In July, a worker at a Phoenix shelter was accused of molesting a teenage girl. In September, an H.I.V.-positive worker was convicted of sexually abusing seven teenage boys at another Arizona shelter. Southwest Key, which has relied on temporary workers to staff facilities as it has ratcheted up operations, then blew a deadline to submit proof of employees’ background checks in Arizona. (Mr. Sanchez called the missed deadline a “very small, minor thing.”)
Shortly after, the federal government temporarily shuttered a third Arizona shelter, in Youngtown, after Southwest Key staff members were accused of physically abusing three children. In a recent agreement with Arizona officials, Southwest Key was fined $73,000 and agreed to close that facility and another troubled shelter in Phoenix. Mr. Weber, the government spokesman, said there were “numerous red flags and licensure problems” with the two shelters.

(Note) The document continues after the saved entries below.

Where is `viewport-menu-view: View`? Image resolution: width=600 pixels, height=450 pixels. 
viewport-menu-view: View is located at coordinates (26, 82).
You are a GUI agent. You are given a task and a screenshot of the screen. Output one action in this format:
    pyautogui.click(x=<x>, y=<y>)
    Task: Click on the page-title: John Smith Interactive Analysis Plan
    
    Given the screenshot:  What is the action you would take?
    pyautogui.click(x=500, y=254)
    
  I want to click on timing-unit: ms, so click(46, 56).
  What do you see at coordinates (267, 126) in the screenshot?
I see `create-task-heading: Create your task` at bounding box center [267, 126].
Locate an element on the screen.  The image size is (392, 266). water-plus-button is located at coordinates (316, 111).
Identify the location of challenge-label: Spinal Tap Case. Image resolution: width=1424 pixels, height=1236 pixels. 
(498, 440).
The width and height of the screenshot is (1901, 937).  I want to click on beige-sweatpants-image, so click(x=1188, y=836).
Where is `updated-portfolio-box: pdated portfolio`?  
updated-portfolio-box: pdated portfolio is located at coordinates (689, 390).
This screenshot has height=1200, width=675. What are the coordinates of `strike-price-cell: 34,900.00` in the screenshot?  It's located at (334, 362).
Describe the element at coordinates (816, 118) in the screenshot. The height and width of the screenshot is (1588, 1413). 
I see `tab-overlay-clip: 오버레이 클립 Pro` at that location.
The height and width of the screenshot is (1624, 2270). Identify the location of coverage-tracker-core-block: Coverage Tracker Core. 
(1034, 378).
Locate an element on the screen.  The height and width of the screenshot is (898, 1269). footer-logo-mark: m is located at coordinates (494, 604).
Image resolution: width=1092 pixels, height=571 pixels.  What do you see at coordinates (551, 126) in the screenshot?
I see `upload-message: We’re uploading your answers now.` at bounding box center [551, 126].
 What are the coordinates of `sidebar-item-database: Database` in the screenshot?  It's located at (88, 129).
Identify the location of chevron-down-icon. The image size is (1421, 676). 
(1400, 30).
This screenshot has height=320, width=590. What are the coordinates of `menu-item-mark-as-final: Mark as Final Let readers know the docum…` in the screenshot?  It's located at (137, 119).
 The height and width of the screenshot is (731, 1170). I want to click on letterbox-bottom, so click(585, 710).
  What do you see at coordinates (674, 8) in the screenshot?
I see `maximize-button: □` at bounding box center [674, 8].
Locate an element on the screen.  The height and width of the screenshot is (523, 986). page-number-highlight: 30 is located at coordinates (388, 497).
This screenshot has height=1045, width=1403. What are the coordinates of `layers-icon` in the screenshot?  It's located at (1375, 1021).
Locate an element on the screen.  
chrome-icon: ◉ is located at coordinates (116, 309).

“He likes to take chances,” Paula Gomez, a friend of Mr. Sanchez’s since childhood, said of him. “Juan’s that way — you can have a couple T’s that aren’t crossed and I’s that aren’t dotted.”
For much of his life, Mr. Sanchez has seen himself as an advocate for the vulnerable, but he also is an ambitious networker who sought to fit in with the powerful.
He met his first wife, Ellen, planning a protest against nonunion produce pickers; at the same time, he took up golf. His office features a portrait of Che Guevara, and his Harvard diploma. At his graduation ceremony, he wore a serape instead of a cap and gown.
“It was just to make a statement that Latinos were here,” he said.
Mr. Sanchez was ultimately accepted into influential circles: He joined the board of the nation’s largest Hispanic advocacy group, now known as UnidosUS. The Mexican government gave him its highest humanitarian award. He rounded up politicians to speak at Southwest Key celebrations and cultivated ties to government agencies.
Growing up in Brownsville, Tex., Mr. Sanchez and his four younger brothers had slept on the living room floor. Their father, a baggage carrier for the Missouri Pacific Railroad, suffered a heart attack driving Juan to his part-time job when he was 14. Juan grabbed the wheel of the car. His father died almost immediately.
Juan earned money for his family any way he could: selling newspapers, picking fruit alongside migrants from Mexico. He also became a fighter, a top flyweight — at 5-foot-6 and 110 pounds — in state boxing tournaments. He thought he might become a professional boxer; if not, a priest. His high school counselor thought he might make a good mechanic.
Some of Juan’s friends, who had dreamed of becoming football quarterbacks and scientists, started to get in trouble. They ended up in juvenile halls, in jail, or worse.
But he became the first in his family to go past high school, attending seminary before deciding against the priesthood. He graduated from college in San Antonio, earned a master’s degree at the University of Washington and his doctorate at Harvard.